*** Opening of Given data ***
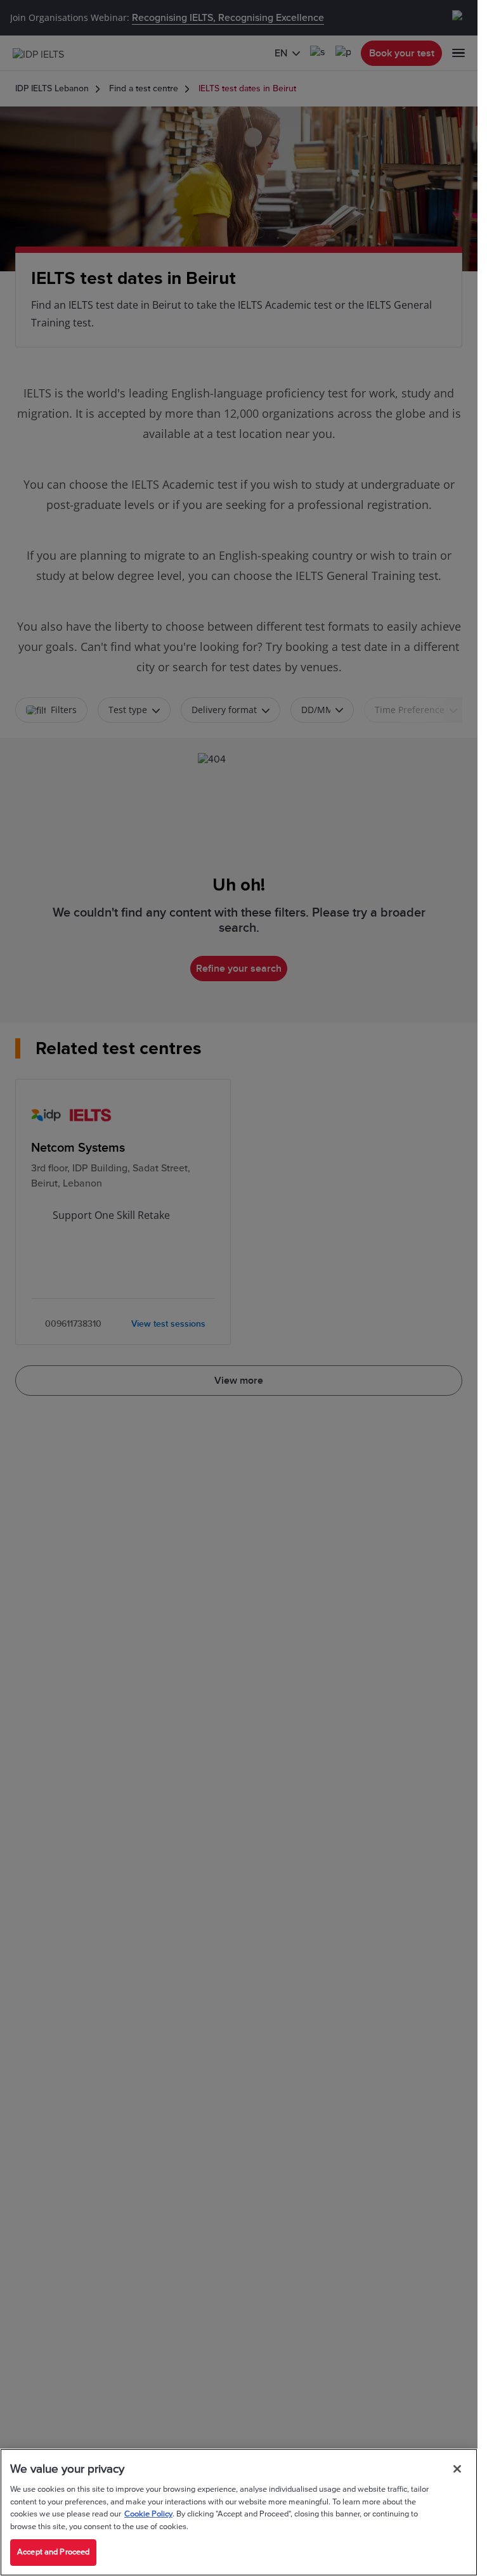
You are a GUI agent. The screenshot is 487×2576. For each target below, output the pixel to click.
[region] (238, 2512)
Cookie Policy (148, 2514)
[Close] (457, 2469)
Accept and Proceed (53, 2552)
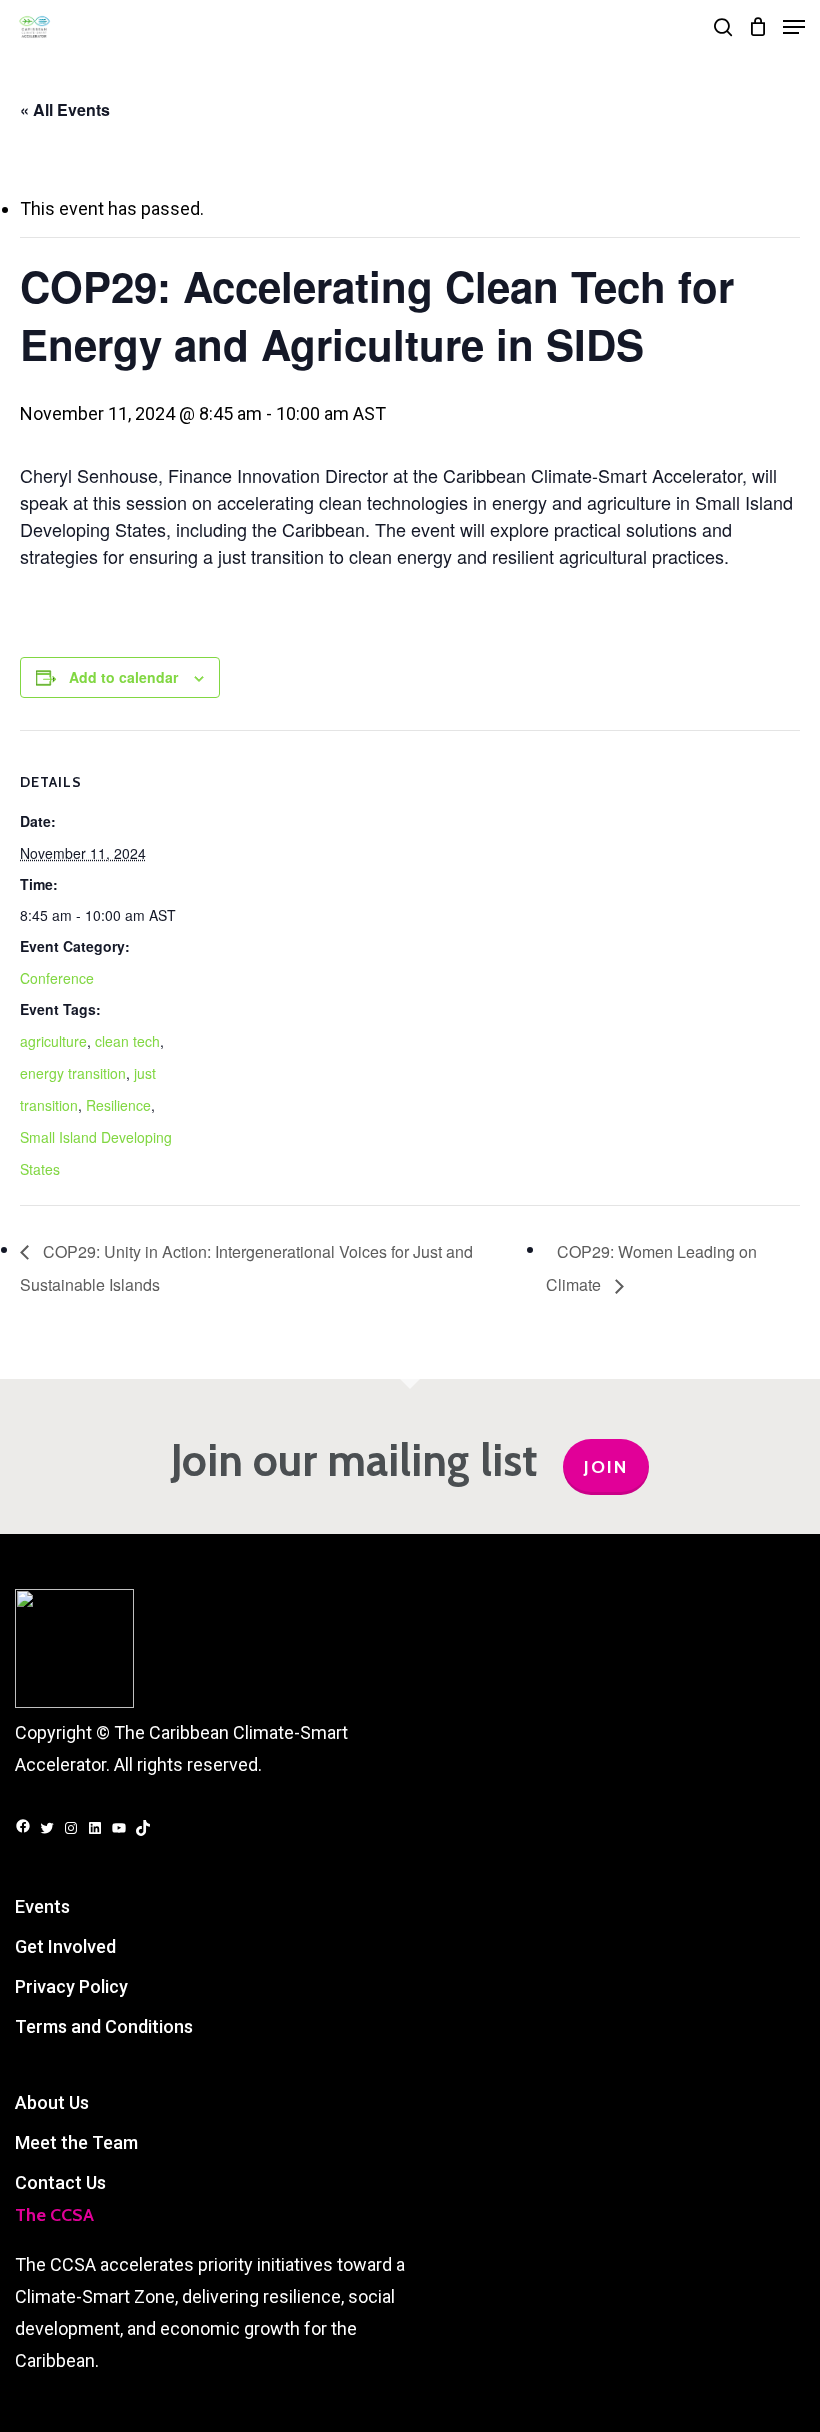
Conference (57, 978)
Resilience (118, 1105)
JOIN (606, 1467)
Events (42, 1906)
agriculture (53, 1041)
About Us (52, 2102)
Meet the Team (76, 2142)
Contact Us (60, 2182)
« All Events (65, 109)
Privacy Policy (71, 1986)
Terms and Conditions (104, 2026)
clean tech (127, 1041)
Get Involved (65, 1946)
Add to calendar (123, 677)
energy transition (73, 1073)
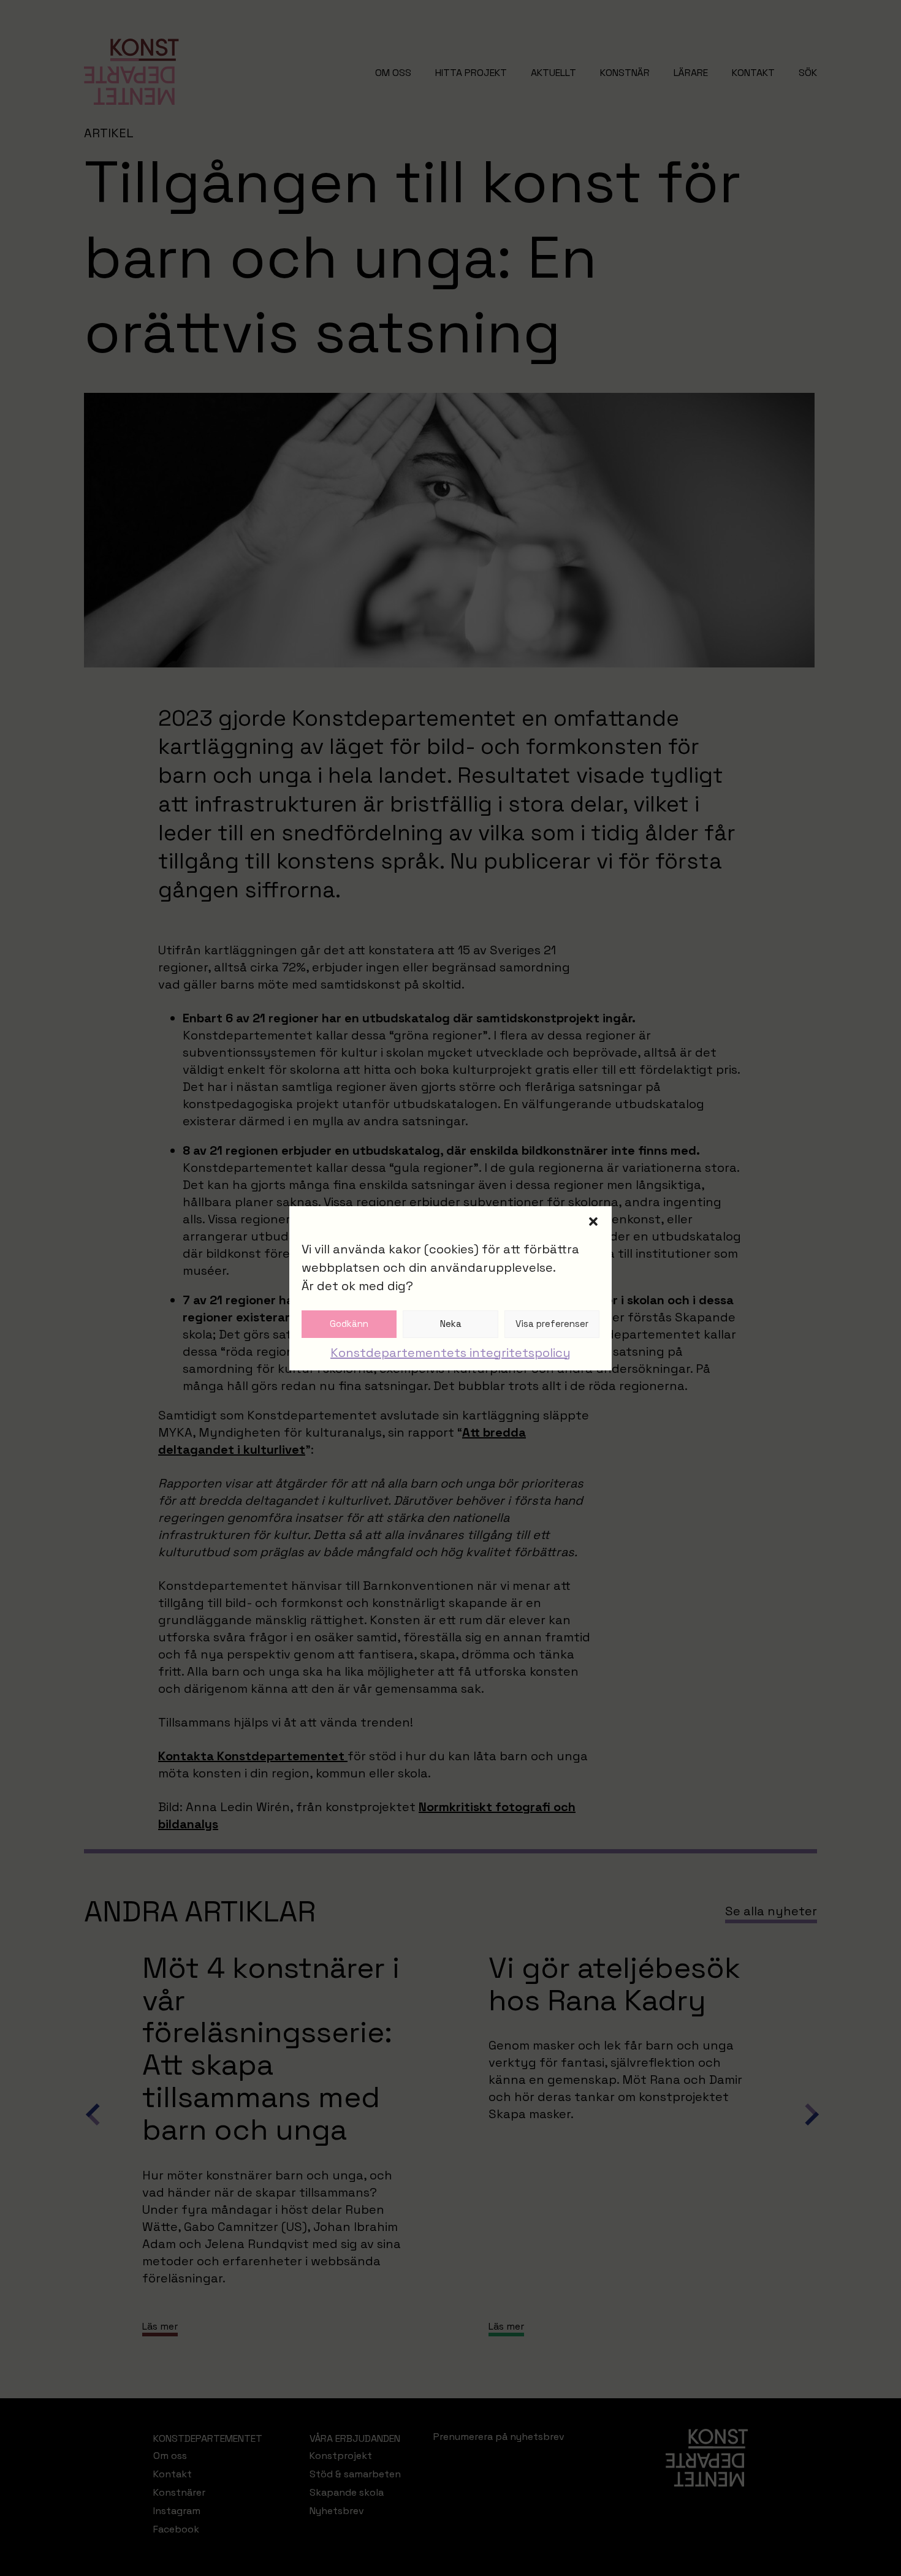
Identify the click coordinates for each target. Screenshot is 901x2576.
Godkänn (349, 1323)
*** Close of Given data ***
=== How to complete this task ===
Do not include the pictures. Quote only the lines from the line with "Events (65, 109)" through the end of the material, both ends included, exactly.

=== Task output ===
« All Events (65, 109)
Privacy Policy (71, 1986)
Terms and Conditions (104, 2026)
clean tech (127, 1041)
Get Involved (65, 1946)
Add to calendar (123, 677)
energy transition (73, 1073)
Identify the click coordinates for each target. Screenshot is 901x2576.
Godkänn (349, 1323)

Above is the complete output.